If the CO2 is leaking out during the period of time when you should see oven spring (first 5 minutes in the oven or so), then the gluten structure is not holding it in the dough.  This can happen for any of several reasons.  The most obvious are a) lack of enough gluten development, or b) ingredients or flour that interrupt the gluten structure, e.g. oils, sugar, sharp bran that cuts the gluten, rough grade flour (home milled?), etcetera.
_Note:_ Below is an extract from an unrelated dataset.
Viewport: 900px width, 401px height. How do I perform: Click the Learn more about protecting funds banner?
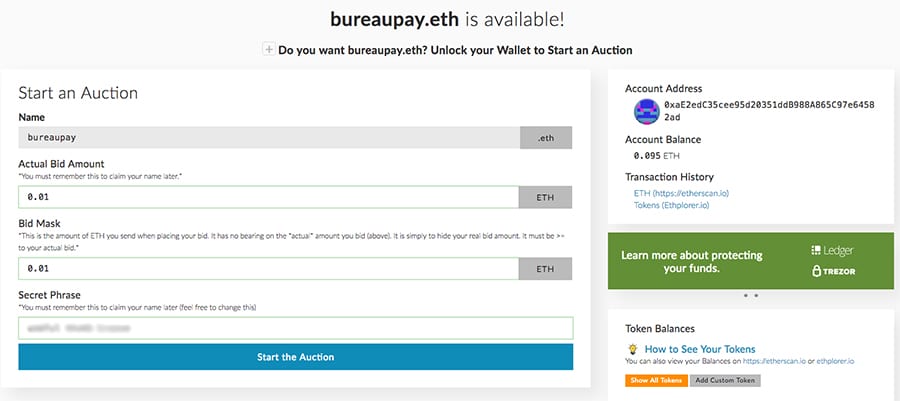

If there was not enough CO2 in the dough in the first place, then it's a matter of making sure the dough is leavened with a viable leavener that was not made less viable by your dough making process.  The only way that I can think of to make (fresh) yeast less viable is to overheat it by adding it to very very hot water.  I suppose that if the ferment was too short and in a cold place, that the yeast may not have produced much gas either, but I'm sure your not doing that to your dough.


If the skin of the dough is too tough, it probably means that it dried somewhat.  Rising dough needs to be protected from drying out.  I cover with a damp towel which is in turn covered by a sheet of plastic wrap.  There are other ways of course.


If the dough got deflated before baking, it could be from letting it rise too long (but you'd see it collapse), or slicing too deeply when scoring the bread.  Try a shallow scoring while holding the knife/razor blade/whatever horizontal (same position as when it's laying on the counter.)


It seems that the obvious run of experiments to determine the trouble would then be:


1. Using only fresh commercially manufactured yeast, try longer mixer times under the dough hook and/or additional folds (do several) during the ferment.  This assumes the dough is approximately correct in hydration, but it doesn't have to be perfect.


2. Try again, but use a plain white recipe that has no excessive amounts of non-flour ingredients or low-gluten flour in it.  You should still use fresh commercial yeast.


3. If you're not sure about your dough hydration level and haven't achieved success yet, then experiment with wetter/drier versions of your simple recipe (from step #2 above.)  You should still be using fresh commercial yeast.


4. Once you have succeeded when using fresh commercial yeast, then switch to sourdough if you like.  The same applies to more challenging ingredients being in the recipe.  Once you succeed with a simple white recipe, move on to a more challenging one.


Just my 2-bits...  As you can tell, I like the divide and conquer method.


Brian


 

Dragonbones's picture
Dragonbones

Reinhart has a number of books out; would y'all mind adding the book name (e.g. BBA) when you cite page numbers? Thanks!

ezm's picture
ezm

I'm talking about Reinhart's book "Whole Grain Breads" and the loaf I was making was the one described on p.153.